Author: Advocate Neeraj Dubey and Associate Debasmita Patra
Employee Stock Ownership Plans is a qualified employee benefit plan under which the employees of a business are given a right to acquire a share or ownership interest of the company they are working for. An ESOP is provided to the employees by their employer either as a reward or as an exit strategy from business ownership. Such scheme grants employees with some rights to acquire the shares of the company for free or at a concessional rate, as compared to the market rate.
ESOPs, like stock options, are given to the employees by either borrowing funds or receiving contributions from the company that is ultimately used to buy shares in the business. Established by the owners of the company, the scheme allows employees full or partial ownership of the company where the latter enjoys numerous tax benefits. These plans act as compensation in some cases while in the others they ensure long term commitment on the employee’s part.

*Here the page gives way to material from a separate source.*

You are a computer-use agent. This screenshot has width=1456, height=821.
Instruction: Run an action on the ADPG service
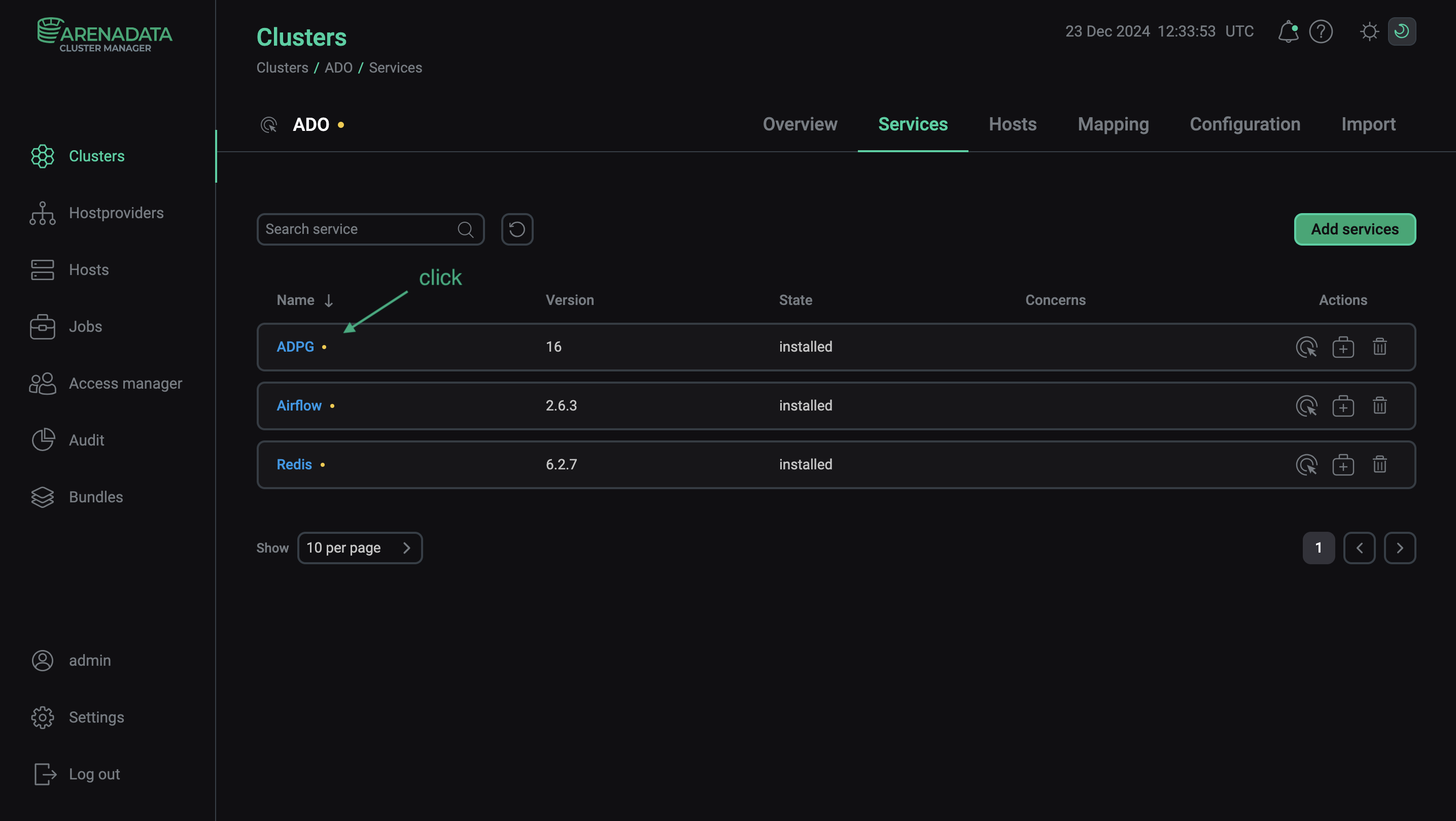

The stock option, under the ESOP scheme, is provided to an employee for free while he has to exercise his right as per the terms and conditions in the previous scheme. The right to exercise an ESOP is valid after a certain locking period. The employee can use the right to acquire share on a future date called vesting date. Grantor exercise price is one at which an employee can receive the share of the company where the price is generally fixed and is most often lower than the prevailing market price of the share.
The absence of any obligation attached to be option makes it non-mandatory for an employee to exercise the option. It upon the discretion of the employee to exercise the option or, in case the prevalent price of share being lower than the exercise price, or not to do so. There is a stipulated time within which the right to acquire share by an employee can be exercised. Once the option has been exercised, the employee has to pay for the share at the pre-determined price, thereby creating cash outflow. Liquidation is not possible if the shares are not listed on the stock exchange which results in the amount paid getting locked till the shares get listed or the promoter offers an exit option.

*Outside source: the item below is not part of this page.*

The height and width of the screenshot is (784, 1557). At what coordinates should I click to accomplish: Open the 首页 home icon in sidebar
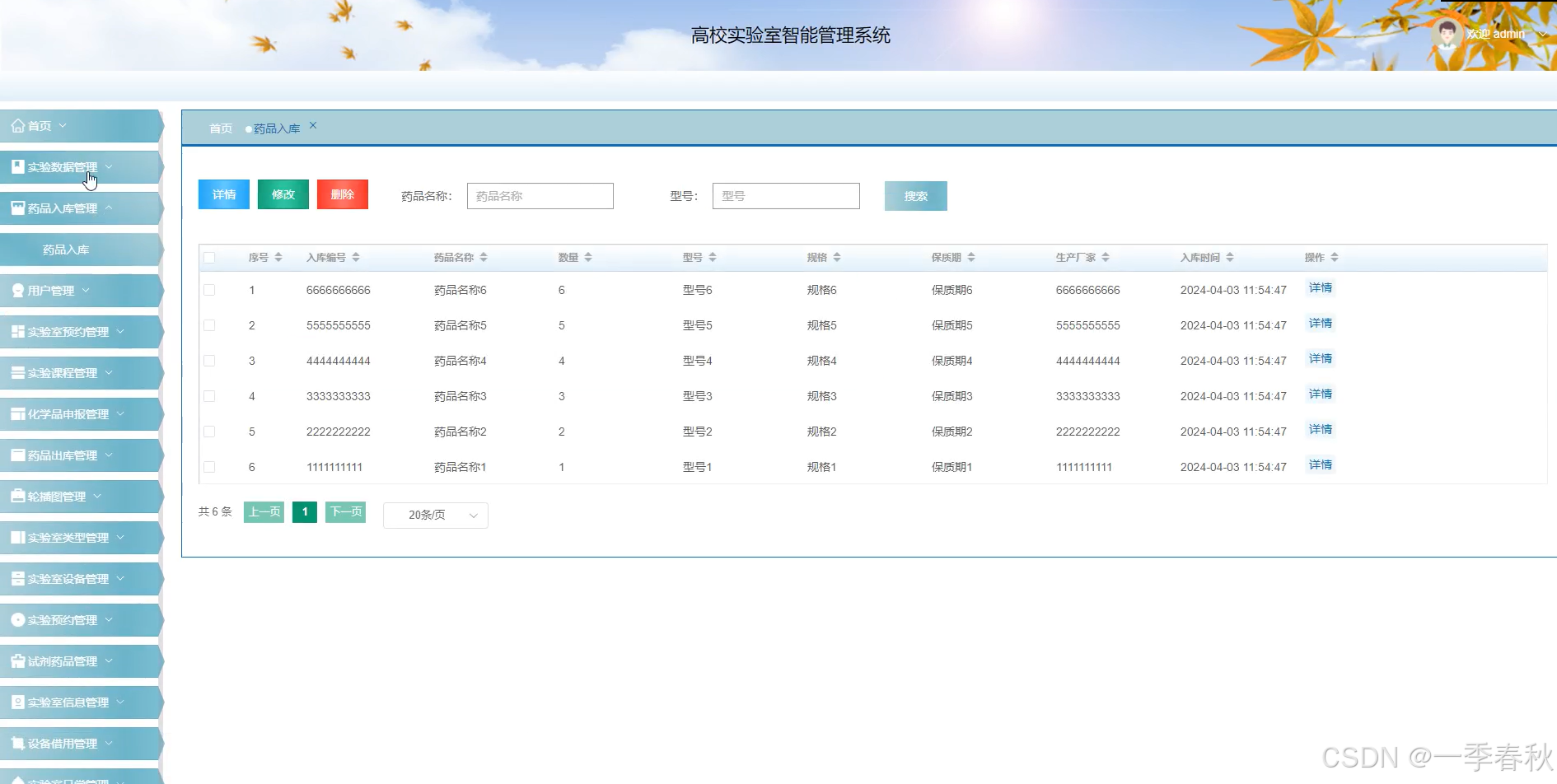(18, 125)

ESOP is taxed in two stages. Firstly, when the option is being exercised by the employee. The exercise price, when ESOPs are functioned, minus the value of the security and the tax deducted at source, is treated as a prerequisite in the employee’s hand. The total amount of the shares, listed on any stock exchange in India, allotted to an employee is the average of the market price on the exercised date. If the shares are not listed, a valuation certificate regarding the same is sought after, that cannot be older than 180 days from the said date.
Secondly, when the shares acquired under ESOP are ultimately sold by the employee. Such sale will be taxed under the head of Capital Gains. Here again, listed and unlisted shares are treated differently wherein listed shares become long term if held more than a year whereas the unlisted ones become long term after 3 years. If the trading of share is done on a stock exchange, the long term capital gains are completely exempted under Section 10(38) of the Income Tax Act, under. Section 112A of the Income Tax Act (via Finance Act 2018), long term capital gains if exceeds Rs. 1 lakh, then the amount in such excess is taxable at a rate of 10 percent without indexation, with effect from 1st April 2018. In case the shares are not sold through a stock exchange the long term capital gains are calculated after the original price has been indexed, that is to be taxed at a flat rate of 20 percent plus surcharge and education cess.

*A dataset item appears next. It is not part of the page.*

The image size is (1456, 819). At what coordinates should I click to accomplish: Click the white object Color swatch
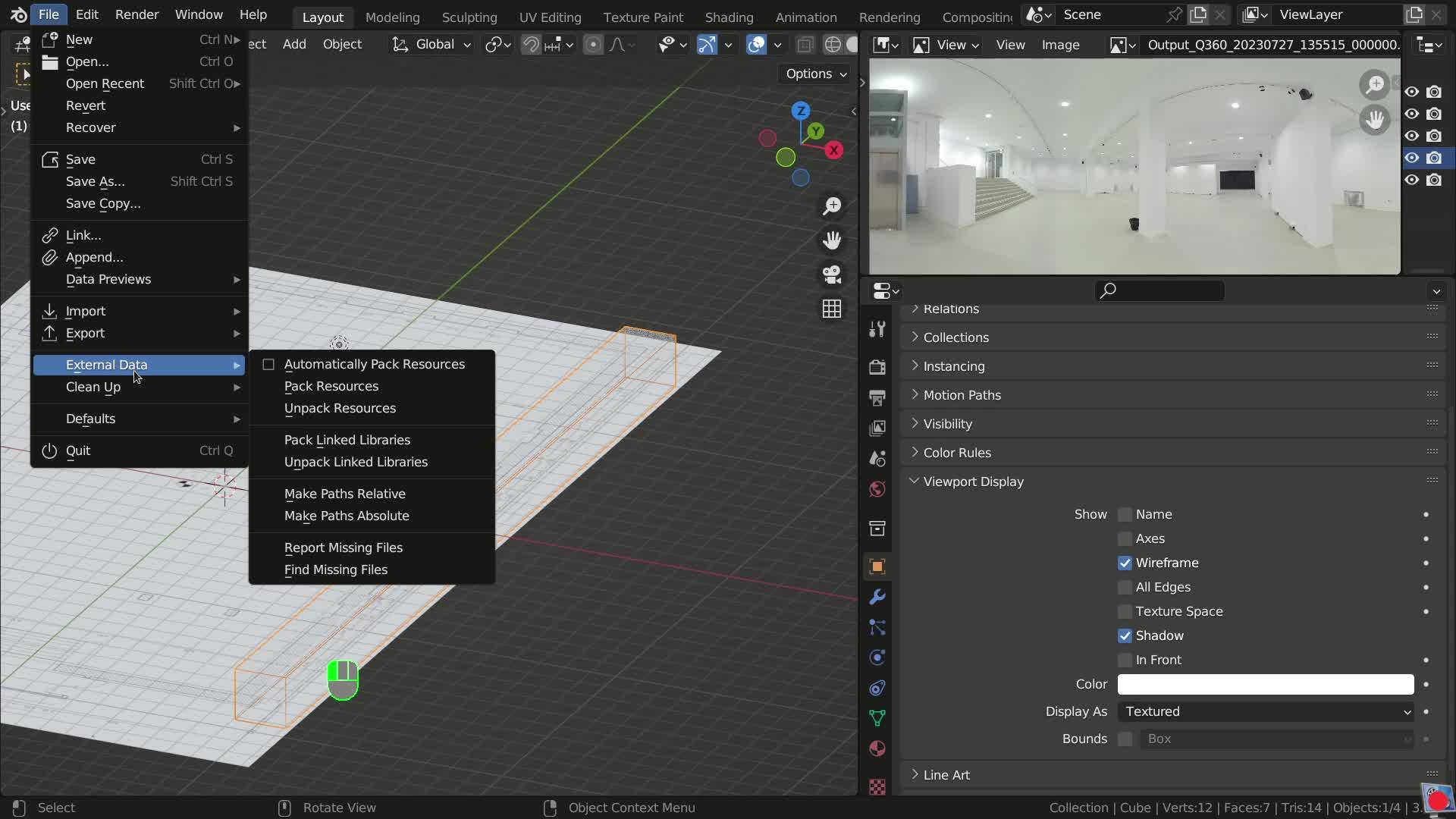[1265, 684]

Just like any other investment decision, the employees entitled to stock options should take the capital gains’ impact and implications into account before giving a final call. By way of ESOP, an employee is benefited with a stock reward, ultimate control of the business and low-cost benefit. ESOP is a powerful tool for attracting talented employees as it does not cost employees anything to participate.
Though ESOPs can be beneficial for many businesses, they are not that useful for large companies that are too valuable to buy and very small companies that are stricken with low revenue and fewer employee troubles.
As ESOPs have virtually zero cost for the employees and are also a great recruiting tool, they are most sought after by business owners who want to finance their own organization through a tax-deductible contribution. ESOPs can also be a very effective platform where the employees can enjoy retirement benefits without giving up stock options in their company.